Problem to work on - Return every record below exactly as given.

Records to process -
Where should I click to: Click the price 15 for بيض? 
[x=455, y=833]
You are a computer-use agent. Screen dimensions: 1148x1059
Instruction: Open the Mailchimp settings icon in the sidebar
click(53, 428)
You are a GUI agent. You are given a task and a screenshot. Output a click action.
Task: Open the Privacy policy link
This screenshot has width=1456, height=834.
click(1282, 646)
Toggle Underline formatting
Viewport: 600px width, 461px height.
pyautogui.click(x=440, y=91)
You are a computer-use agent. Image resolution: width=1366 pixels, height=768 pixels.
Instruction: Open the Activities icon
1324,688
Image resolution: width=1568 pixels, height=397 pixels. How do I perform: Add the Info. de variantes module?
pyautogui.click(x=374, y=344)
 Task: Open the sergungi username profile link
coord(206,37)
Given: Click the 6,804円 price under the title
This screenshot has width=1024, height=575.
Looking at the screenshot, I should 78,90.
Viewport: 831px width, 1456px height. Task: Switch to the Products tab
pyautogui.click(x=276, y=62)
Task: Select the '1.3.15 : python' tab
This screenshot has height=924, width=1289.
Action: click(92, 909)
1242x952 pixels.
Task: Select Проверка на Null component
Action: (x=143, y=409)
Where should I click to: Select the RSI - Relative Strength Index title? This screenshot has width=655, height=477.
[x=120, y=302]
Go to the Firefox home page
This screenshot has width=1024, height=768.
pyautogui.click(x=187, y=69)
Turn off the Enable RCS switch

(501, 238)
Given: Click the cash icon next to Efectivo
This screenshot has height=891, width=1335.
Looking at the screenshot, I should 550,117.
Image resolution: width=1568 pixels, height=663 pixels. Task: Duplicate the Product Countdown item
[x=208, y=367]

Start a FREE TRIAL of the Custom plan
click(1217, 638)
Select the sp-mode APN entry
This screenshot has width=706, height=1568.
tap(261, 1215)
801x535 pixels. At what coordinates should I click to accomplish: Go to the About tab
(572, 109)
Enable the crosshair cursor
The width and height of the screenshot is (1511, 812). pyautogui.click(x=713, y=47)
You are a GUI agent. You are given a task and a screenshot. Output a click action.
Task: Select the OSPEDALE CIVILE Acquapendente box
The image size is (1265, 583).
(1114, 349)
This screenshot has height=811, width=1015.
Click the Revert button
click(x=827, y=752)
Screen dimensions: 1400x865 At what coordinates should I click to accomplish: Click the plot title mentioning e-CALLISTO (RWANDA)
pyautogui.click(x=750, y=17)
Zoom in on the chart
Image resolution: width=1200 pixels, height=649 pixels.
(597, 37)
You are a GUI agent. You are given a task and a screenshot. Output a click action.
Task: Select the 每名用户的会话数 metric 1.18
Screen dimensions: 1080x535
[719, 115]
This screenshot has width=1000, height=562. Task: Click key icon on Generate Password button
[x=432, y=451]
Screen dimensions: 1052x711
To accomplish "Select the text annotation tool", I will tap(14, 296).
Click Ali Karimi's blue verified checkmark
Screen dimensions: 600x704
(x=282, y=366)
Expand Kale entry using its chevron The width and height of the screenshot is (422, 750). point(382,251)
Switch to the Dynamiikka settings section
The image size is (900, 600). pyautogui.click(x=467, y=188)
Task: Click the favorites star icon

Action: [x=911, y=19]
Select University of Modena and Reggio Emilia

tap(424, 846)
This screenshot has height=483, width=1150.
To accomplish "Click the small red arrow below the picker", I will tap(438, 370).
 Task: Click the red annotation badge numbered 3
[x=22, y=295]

Answer box -
Where should I click to: Click the price 15 for بيض? 
[x=455, y=833]
You are a computer-use agent. Screen dimensions: 1148x1059
Instruction: Open the Mailchimp settings icon in the sidebar
click(53, 428)
You are a GUI agent. You are given a task and a screenshot. Output a click action.
Task: Open the Privacy policy link
This screenshot has width=1456, height=834.
click(1282, 646)
Toggle Underline formatting
Viewport: 600px width, 461px height.
pyautogui.click(x=440, y=91)
You are a computer-use agent. Image resolution: width=1366 pixels, height=768 pixels.
Instruction: Open the Activities icon
1324,688
Image resolution: width=1568 pixels, height=397 pixels. How do I perform: Add the Info. de variantes module?
pyautogui.click(x=374, y=344)
 Task: Open the sergungi username profile link
coord(206,37)
Given: Click the 6,804円 price under the title
This screenshot has width=1024, height=575.
Looking at the screenshot, I should 78,90.
Viewport: 831px width, 1456px height. Task: Switch to the Products tab
pyautogui.click(x=276, y=62)
Task: Select the '1.3.15 : python' tab
This screenshot has height=924, width=1289.
Action: click(92, 909)
1242x952 pixels.
Task: Select Проверка на Null component
Action: (x=143, y=409)
Where should I click to: Select the RSI - Relative Strength Index title? This screenshot has width=655, height=477.
[x=120, y=302]
Go to the Firefox home page
This screenshot has width=1024, height=768.
pyautogui.click(x=187, y=69)
Turn off the Enable RCS switch

(501, 238)
Given: Click the cash icon next to Efectivo
This screenshot has height=891, width=1335.
Looking at the screenshot, I should 550,117.
Image resolution: width=1568 pixels, height=663 pixels. Task: Duplicate the Product Countdown item
[x=208, y=367]

Start a FREE TRIAL of the Custom plan
click(1217, 638)
Select the sp-mode APN entry
This screenshot has width=706, height=1568.
tap(261, 1215)
801x535 pixels. At what coordinates should I click to accomplish: Go to the About tab
(572, 109)
Enable the crosshair cursor
The width and height of the screenshot is (1511, 812). pyautogui.click(x=713, y=47)
You are a GUI agent. You are given a task and a screenshot. Output a click action.
Task: Select the OSPEDALE CIVILE Acquapendente box
The image size is (1265, 583).
(1114, 349)
This screenshot has height=811, width=1015.
Click the Revert button
click(x=827, y=752)
Screen dimensions: 1400x865 At what coordinates should I click to accomplish: Click the plot title mentioning e-CALLISTO (RWANDA)
pyautogui.click(x=750, y=17)
Zoom in on the chart
Image resolution: width=1200 pixels, height=649 pixels.
(597, 37)
You are a GUI agent. You are given a task and a screenshot. Output a click action.
Task: Select the 每名用户的会话数 metric 1.18
Screen dimensions: 1080x535
[719, 115]
This screenshot has width=1000, height=562. Task: Click key icon on Generate Password button
[x=432, y=451]
Screen dimensions: 1052x711
To accomplish "Select the text annotation tool", I will tap(14, 296).
Click Ali Karimi's blue verified checkmark
Screen dimensions: 600x704
(x=282, y=366)
Expand Kale entry using its chevron The width and height of the screenshot is (422, 750). point(382,251)
Switch to the Dynamiikka settings section
The image size is (900, 600). pyautogui.click(x=467, y=188)
Task: Click the favorites star icon

Action: [x=911, y=19]
Select University of Modena and Reggio Emilia

tap(424, 846)
This screenshot has height=483, width=1150.
To accomplish "Click the small red arrow below the picker", I will tap(438, 370).
 Task: Click the red annotation badge numbered 3
[x=22, y=295]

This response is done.